Loi française sur la succession forcée 2021 : le gouvernement intensifie ses efforts pour faire connaître les règles
Les autorités françaises ont récemment déclaré que l’obligation de « prélèvement » pour les enfants ne s’appliquait pas aux lois « anglo-saxonnes »
De plus amples informations publiques sont mises à disposition par le gouvernement français concernant ses clarifications des règles françaises du droit des successions de 2021.
La Commission européenne a récemment classé un dossier de plaintes multiples contre la France pour violation potentielle du droit de l’UE, après que les autorités françaises lui ont expliqué que règles de succession forcée créées par une loi de 2021 ne s’appliquent pas aux successions régies par le droit anglais et gallois.
Les autorités françaises ont ajouté qu’il en allait de même pour le règlement des successions régies par des lois « anglo-saxonnes » comparables, censées inclure, par exemple, l’Australie et la Nouvelle-Zélande.
Les lois d’Écosse, d’Irlande du Nord et d’Irlande font également partie de celles considérées comme admissibles en raison des clarifications qui ont été étendues à toute loi contenant des règles protégeant les droits de succession des enfants – même si celles-ci ne sont pas les mêmes que la réserve héréditaire française.
La commission a en outre déclaré qu’elle clôturait l’affaire car, selon elle, les clarifications avaient reçu de la publicité, citant la lettre de la DACS (un bulletin d’information destiné aux professionnels du droit) et le site Web du Service-Public, ainsi que le propre portail e-justice de la commission.
Les précisions portent sur les successions qui sont régies par un système juridique étranger en raison soit de la résidence du testateur à l’étranger, soit de son choix dans un testament de la loi de sa nationalité, ces règles découlant toutes deux d’un règlement de l’UE.
Une loi française de 2021 stipule que lorsqu’une loi étrangère sans protection pour les enfants comparable aux parts réservées en France s’applique à une succession et que les enfants se retrouvent avec moins que ce qu’ils recevraient en vertu de la loi française, le notaire doit les contacter pour leur offrir la possibilité de réclamer un « prélèvement compensatoire » sur une succession située en France.
Jusqu’à récemment, les notaires pensaient que cela incluait toutes les lois sans parts obligatoires des héritiers réservataires, mais le gouvernement français affirme que ce n’était pas l’intention.
Puisque nous a rendu compte de la clôture de la plainte plus tôt cette semaine l’information du public sur les clarifications a augmenté.
Il n’y a pas eu de nouvelle parution dans la lettre mensuelle de la DACS, après celle du mois de juin qui se limitait à une note en bas de page dans une rubrique « Ressources ».
Cependant, la page de Service-Public ‘Pouvons-nous déshériter nos enfants ?» a été complétée par une nouvelle formulation et un lien dans le paragraphe introductif ainsi qu’une nouvelle rubrique « Prendre note » dans la partie destinée aux résidents à l’étranger et aux successions ouvertes depuis 2021.
Ces deux documents sont désormais affichés dans les versions française et anglaise du site et renvoient tous deux à l’avis de pré-clôture de la commission dans lequel les clarifications ont été expliquées.
Pour l’instant, Service-Public ne reconnaît pas que les étrangers résidant en France puissent également bénéficier de ces nouvelles précisions.

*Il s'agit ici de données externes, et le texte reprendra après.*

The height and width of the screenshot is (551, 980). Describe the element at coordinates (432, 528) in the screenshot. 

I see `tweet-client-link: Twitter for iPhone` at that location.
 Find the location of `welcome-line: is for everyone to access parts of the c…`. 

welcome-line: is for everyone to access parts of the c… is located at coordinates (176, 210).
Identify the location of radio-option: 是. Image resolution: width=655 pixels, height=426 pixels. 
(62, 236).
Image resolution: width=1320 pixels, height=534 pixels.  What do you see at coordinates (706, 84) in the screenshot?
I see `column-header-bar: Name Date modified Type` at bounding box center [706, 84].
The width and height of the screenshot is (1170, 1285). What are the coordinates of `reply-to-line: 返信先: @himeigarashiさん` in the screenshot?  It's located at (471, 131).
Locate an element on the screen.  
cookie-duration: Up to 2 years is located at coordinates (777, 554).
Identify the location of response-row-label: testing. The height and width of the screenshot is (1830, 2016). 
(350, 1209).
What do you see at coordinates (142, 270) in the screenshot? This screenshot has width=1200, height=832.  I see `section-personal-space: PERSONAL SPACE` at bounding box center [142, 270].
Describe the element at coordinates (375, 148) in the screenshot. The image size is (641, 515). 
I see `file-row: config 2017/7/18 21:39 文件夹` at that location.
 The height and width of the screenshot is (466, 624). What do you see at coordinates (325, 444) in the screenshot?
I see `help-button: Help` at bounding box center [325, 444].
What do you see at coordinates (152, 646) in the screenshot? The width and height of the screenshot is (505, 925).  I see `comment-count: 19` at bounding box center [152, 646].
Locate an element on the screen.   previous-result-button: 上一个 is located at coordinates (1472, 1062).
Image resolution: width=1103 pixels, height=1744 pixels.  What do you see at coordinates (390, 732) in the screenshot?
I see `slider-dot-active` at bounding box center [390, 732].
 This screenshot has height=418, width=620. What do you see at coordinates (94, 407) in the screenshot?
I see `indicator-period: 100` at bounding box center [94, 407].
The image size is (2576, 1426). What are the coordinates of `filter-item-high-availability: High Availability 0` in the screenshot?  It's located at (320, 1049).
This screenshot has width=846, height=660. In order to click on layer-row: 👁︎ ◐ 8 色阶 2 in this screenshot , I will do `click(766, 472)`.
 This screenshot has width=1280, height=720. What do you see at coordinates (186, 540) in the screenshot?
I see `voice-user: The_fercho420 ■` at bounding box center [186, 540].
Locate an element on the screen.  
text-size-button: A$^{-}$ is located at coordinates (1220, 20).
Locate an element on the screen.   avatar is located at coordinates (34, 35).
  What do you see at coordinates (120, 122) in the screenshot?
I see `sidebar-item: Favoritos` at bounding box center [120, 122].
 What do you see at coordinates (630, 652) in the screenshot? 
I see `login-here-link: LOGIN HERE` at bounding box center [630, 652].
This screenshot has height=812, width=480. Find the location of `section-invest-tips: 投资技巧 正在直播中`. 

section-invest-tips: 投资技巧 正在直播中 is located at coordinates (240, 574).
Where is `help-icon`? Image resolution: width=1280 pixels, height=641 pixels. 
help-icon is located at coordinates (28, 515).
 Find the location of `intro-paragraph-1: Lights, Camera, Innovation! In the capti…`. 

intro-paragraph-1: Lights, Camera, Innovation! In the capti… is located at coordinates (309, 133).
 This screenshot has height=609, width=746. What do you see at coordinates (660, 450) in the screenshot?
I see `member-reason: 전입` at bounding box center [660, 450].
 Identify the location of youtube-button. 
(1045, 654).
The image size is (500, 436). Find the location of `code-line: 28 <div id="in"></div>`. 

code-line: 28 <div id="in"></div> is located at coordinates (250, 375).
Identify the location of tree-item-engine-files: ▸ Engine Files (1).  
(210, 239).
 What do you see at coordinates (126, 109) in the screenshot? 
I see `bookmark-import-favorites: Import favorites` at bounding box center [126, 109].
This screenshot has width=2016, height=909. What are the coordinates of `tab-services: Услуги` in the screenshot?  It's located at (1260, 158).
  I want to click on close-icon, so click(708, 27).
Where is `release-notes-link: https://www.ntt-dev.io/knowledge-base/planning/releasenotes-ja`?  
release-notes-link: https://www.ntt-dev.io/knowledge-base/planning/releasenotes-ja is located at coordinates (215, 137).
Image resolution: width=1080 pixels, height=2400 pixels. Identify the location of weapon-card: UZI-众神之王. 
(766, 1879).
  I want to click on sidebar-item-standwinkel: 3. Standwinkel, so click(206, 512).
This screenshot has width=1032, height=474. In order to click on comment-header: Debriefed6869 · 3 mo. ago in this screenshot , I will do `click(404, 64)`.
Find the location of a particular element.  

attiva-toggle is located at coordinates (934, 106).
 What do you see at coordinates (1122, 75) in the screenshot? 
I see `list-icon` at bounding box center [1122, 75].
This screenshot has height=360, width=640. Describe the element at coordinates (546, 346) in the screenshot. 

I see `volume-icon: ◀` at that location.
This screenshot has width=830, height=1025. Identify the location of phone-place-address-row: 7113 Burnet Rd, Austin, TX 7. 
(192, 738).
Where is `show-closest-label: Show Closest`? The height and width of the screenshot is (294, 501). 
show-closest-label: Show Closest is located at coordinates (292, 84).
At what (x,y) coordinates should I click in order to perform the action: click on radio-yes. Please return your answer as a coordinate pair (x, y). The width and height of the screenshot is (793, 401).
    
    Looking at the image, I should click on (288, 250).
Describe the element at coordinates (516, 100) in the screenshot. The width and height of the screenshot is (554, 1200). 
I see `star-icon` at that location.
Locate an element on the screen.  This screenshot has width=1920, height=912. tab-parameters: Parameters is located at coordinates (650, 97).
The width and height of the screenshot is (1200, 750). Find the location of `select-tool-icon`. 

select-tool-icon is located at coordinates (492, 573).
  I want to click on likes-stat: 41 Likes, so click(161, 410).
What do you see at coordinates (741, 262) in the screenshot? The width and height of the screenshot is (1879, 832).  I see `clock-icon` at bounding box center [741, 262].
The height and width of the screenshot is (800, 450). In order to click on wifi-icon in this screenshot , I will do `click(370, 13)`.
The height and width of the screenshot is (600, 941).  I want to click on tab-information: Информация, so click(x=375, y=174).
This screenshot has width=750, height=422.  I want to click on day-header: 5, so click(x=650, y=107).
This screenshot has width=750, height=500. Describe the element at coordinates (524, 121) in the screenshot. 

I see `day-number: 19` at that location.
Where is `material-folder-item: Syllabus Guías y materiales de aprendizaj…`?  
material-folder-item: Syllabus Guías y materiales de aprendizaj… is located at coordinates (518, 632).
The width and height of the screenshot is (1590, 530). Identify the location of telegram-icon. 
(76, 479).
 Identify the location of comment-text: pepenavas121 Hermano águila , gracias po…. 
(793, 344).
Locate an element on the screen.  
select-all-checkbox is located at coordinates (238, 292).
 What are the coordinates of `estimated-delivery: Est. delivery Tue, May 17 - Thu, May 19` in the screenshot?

Le paragraphe introductif confirme également, pour la première fois à notre connaissance, que les explications fournies dans la lettre de pré-clôture de la commission représentent « comment le droit de (a) lever est interprété et appliqué par les autorités françaises ».
Dans la lettre, la Commission européenne a déclaré qu’elle publierait également l’information dans la section succession en France de son portail e-justice.
Le portail est désormais mis à jour avec des informations en gras dans la section Liens connexes du chapitre principal d’introduction sur l’héritage dans la version anglaise de cette page.
Cependant, il n’est pas encore mentionné dans la section spécifique à la France du site.
À mesure que l’information publique augmente, on espère que davantage de notaires seront conscients des clarifications et se sentiront en confiance pour les appliquer lorsqu’ils travailleront pour leurs clients étrangers.
La connexion a un Guide d’aide sur le droit des successions et les testaments en France.